▸ WRITTEN INSTRUCTION
Rewrite the stretch from the line containing "The width and height of the screenshot is (1568, 767)." through the line containing "Click Gain slider", swapping "checkmark" for "tick mark" and leaving everything else untouched. Return only those lines.

Click-target data

'''

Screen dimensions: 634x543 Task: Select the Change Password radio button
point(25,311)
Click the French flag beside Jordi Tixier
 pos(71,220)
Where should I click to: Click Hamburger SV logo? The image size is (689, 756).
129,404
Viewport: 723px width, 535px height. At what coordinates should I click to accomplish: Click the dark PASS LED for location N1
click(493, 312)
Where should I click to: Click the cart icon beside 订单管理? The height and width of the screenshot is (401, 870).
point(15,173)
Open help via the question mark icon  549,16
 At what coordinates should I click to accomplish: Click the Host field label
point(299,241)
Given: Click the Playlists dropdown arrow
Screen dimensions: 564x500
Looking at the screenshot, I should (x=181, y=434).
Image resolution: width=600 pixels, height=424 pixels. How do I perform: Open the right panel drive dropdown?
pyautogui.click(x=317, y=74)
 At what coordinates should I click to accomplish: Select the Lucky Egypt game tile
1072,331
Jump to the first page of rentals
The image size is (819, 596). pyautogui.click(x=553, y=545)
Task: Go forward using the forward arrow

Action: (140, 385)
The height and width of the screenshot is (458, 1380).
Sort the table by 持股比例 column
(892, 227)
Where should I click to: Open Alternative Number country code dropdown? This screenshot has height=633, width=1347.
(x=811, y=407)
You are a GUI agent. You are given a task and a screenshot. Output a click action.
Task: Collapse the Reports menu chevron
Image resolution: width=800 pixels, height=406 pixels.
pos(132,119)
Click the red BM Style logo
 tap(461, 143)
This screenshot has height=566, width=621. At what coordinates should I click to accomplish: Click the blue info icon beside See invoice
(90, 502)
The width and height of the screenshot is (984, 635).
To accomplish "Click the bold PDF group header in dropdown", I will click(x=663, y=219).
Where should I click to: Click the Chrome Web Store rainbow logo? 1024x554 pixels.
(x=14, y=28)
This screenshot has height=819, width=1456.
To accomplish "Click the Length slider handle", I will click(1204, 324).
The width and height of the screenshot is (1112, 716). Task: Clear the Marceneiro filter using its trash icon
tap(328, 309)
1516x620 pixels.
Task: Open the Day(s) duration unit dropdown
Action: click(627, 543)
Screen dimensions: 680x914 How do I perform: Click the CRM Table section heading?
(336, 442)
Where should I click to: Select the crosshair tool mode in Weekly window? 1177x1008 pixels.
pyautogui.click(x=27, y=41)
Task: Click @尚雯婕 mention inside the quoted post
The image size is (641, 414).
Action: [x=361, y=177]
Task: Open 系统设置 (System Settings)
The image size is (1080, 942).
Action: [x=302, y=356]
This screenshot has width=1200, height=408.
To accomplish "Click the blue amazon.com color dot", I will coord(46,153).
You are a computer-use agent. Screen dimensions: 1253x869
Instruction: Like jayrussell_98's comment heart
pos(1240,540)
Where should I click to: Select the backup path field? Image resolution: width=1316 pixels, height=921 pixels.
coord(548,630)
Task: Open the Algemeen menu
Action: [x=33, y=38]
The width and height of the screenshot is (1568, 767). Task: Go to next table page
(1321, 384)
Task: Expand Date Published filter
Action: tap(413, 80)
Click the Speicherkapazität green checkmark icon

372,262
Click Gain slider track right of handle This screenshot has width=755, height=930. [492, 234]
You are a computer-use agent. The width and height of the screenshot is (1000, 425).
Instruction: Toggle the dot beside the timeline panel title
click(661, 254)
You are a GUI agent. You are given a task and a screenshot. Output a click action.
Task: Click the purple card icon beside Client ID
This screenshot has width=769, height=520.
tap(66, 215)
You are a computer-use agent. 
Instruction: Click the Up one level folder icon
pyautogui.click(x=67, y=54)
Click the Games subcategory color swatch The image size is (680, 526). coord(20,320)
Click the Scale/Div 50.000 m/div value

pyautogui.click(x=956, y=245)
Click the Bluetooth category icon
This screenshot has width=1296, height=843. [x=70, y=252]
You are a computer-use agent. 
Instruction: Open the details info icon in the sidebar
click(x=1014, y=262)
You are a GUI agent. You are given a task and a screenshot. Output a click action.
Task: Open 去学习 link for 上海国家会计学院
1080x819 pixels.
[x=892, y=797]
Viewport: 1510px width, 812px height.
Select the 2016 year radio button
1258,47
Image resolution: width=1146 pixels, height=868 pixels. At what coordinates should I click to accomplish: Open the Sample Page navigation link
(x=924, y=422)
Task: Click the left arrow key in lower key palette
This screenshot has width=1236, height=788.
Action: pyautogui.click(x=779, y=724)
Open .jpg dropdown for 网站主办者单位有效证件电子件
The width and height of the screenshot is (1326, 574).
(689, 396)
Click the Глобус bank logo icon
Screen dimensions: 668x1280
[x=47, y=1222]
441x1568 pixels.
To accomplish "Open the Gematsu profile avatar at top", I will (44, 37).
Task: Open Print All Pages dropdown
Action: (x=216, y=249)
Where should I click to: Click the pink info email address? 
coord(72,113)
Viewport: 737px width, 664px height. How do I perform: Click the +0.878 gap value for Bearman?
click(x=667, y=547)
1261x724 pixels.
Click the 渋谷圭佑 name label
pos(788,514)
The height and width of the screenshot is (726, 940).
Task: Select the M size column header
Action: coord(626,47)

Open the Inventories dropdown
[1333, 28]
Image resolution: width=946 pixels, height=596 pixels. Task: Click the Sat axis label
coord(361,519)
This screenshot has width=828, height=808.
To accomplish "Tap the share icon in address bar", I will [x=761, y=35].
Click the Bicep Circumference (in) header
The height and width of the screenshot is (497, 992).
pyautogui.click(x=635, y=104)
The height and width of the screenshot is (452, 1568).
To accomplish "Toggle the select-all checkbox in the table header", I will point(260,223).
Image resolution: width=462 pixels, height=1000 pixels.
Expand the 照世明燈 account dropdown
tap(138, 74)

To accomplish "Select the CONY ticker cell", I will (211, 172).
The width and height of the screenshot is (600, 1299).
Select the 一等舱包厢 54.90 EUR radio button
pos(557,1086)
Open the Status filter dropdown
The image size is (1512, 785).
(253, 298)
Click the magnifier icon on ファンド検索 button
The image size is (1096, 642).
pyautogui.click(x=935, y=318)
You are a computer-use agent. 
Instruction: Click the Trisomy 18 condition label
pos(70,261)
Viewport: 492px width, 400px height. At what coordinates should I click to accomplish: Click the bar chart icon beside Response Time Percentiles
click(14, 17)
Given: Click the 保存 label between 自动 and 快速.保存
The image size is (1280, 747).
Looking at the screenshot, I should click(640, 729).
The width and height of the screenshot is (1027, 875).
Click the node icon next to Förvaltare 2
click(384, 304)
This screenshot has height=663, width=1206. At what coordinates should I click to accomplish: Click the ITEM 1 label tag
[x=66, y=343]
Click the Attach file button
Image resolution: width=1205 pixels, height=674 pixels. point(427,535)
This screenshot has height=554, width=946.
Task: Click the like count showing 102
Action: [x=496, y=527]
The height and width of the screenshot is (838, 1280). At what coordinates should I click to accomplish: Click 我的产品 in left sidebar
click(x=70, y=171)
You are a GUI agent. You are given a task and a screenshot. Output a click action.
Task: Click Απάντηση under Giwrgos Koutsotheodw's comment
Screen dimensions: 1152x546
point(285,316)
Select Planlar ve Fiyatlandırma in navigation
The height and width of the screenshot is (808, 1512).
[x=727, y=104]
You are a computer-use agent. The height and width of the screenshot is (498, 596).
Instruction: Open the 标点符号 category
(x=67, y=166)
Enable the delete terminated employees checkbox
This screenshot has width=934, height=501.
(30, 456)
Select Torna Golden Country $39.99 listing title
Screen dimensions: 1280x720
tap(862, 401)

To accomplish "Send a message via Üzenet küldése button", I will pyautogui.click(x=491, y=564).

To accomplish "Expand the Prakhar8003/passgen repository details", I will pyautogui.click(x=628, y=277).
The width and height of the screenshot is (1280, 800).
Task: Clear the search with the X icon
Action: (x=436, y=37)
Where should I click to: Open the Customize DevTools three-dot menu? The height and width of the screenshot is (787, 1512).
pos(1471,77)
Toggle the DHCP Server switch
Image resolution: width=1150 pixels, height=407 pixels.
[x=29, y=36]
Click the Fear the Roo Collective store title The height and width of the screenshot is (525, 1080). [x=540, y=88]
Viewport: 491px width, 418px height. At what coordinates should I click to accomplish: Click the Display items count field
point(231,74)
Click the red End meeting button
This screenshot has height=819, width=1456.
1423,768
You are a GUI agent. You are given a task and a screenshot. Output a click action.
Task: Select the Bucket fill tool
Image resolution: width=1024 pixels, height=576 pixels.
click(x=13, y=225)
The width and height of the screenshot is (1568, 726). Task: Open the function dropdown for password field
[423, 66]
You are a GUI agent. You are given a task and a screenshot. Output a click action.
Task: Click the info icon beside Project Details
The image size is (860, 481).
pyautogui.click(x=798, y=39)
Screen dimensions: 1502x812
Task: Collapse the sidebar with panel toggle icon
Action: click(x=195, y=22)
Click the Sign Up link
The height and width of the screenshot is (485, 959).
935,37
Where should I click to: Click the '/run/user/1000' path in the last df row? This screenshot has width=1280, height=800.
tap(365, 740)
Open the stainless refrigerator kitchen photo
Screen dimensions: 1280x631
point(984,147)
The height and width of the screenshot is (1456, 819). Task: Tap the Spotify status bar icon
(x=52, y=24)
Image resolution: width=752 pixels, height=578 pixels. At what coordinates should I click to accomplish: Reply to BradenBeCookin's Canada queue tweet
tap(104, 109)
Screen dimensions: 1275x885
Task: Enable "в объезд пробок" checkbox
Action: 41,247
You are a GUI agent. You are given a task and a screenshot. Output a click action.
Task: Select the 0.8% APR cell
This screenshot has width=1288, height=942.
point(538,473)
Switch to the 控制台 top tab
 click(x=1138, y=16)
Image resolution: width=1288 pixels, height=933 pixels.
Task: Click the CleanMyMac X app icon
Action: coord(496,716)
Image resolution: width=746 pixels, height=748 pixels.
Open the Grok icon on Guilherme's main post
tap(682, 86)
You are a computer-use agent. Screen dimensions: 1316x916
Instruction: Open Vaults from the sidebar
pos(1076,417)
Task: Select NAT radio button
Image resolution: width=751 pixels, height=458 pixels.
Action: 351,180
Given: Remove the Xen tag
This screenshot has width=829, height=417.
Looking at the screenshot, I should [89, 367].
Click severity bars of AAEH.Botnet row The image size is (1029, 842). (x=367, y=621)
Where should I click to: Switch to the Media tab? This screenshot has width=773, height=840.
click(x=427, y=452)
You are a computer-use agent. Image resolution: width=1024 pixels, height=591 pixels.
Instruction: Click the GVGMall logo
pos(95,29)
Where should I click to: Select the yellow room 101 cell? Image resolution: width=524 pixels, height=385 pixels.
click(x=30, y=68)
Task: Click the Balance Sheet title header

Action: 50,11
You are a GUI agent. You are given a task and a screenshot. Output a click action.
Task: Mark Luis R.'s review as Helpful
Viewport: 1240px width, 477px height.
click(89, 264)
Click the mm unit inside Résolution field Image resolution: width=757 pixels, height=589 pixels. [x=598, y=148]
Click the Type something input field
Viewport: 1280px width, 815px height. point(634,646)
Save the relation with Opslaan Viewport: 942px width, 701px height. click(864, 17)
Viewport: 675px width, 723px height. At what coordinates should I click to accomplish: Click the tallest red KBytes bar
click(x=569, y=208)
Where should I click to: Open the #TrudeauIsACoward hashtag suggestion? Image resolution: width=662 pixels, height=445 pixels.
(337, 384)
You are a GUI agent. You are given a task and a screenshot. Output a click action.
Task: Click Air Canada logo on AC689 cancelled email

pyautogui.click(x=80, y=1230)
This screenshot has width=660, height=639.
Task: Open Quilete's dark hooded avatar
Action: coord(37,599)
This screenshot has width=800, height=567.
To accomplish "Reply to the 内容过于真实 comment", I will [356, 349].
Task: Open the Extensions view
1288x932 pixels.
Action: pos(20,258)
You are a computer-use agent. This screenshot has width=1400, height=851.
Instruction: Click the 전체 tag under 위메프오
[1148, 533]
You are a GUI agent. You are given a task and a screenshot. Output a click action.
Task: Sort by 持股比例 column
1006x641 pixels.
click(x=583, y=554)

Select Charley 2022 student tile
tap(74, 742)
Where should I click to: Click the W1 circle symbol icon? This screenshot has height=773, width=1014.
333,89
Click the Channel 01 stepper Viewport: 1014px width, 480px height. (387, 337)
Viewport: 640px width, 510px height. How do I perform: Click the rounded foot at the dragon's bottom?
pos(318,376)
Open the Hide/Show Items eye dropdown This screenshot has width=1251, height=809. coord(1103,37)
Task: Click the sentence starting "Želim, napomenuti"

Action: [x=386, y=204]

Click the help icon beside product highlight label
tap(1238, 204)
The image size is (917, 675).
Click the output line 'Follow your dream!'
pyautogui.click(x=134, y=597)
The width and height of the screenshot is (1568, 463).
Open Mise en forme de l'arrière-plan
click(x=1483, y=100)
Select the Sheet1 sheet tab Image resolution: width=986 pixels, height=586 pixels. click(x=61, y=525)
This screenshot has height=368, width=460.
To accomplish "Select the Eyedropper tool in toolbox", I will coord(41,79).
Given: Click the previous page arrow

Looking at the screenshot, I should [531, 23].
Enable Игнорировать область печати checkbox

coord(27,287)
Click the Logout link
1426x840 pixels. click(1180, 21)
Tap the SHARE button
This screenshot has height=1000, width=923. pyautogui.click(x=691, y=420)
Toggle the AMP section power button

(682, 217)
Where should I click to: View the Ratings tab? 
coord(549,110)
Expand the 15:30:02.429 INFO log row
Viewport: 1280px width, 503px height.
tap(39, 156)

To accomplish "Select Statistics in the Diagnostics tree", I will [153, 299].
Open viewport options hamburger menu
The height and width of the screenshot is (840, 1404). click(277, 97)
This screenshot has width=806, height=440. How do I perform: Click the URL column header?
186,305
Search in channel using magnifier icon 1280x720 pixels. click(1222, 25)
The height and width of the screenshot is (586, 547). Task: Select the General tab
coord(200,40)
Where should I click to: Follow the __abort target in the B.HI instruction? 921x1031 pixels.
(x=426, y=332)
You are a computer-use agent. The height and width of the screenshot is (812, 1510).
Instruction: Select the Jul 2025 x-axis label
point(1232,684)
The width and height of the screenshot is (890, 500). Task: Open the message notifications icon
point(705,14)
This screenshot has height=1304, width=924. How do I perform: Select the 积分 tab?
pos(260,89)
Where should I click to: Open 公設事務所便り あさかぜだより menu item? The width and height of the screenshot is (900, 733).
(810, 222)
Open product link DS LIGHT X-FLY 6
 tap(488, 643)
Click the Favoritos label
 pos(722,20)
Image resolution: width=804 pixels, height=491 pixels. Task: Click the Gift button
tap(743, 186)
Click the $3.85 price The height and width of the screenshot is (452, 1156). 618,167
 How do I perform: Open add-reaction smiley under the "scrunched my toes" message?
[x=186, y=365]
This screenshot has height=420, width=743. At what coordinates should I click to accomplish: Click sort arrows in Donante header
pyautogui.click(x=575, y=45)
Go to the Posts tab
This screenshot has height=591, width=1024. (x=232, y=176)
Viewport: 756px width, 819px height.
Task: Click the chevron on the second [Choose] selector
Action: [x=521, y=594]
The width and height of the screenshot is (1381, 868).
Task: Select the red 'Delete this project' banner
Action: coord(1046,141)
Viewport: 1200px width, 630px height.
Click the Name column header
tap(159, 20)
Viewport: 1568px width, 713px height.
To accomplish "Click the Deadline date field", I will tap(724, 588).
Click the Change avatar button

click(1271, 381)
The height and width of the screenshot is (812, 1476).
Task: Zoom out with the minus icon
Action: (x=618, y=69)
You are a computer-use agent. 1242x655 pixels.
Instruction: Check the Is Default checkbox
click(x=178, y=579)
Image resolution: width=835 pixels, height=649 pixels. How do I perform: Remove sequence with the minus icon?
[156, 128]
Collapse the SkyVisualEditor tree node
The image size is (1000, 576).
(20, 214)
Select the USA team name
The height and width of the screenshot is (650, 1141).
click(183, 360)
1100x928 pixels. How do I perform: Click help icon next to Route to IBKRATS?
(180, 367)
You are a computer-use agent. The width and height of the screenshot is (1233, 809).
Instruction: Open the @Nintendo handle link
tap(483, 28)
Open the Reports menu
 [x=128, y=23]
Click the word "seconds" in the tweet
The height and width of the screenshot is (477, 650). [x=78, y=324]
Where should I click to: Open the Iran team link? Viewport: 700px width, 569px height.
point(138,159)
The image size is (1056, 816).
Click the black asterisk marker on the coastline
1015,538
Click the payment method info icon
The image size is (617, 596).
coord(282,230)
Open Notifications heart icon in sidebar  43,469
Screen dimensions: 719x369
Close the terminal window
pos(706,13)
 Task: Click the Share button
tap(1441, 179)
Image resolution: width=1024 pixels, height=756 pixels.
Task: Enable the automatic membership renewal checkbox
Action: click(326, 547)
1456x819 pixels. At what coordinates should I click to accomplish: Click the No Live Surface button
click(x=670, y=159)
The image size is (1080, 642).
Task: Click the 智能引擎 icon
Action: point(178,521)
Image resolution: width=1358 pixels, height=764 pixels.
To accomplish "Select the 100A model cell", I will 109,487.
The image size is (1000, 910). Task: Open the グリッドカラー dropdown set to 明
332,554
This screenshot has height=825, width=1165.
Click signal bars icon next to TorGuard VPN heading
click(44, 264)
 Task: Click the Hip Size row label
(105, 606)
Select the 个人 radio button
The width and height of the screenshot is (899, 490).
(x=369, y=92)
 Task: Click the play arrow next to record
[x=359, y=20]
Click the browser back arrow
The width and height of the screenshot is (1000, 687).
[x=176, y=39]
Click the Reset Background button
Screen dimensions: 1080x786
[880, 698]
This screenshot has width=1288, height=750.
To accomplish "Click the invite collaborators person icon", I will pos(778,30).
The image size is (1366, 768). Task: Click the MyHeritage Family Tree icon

'''

▸ FULL ANSWER
The width and height of the screenshot is (1568, 767). Task: Go to next table page
(1321, 384)
Task: Expand Date Published filter
Action: tap(413, 80)
Click the Speicherkapazität green tick mark icon

372,262
Click Gain slider track right of handle This screenshot has width=755, height=930. [492, 234]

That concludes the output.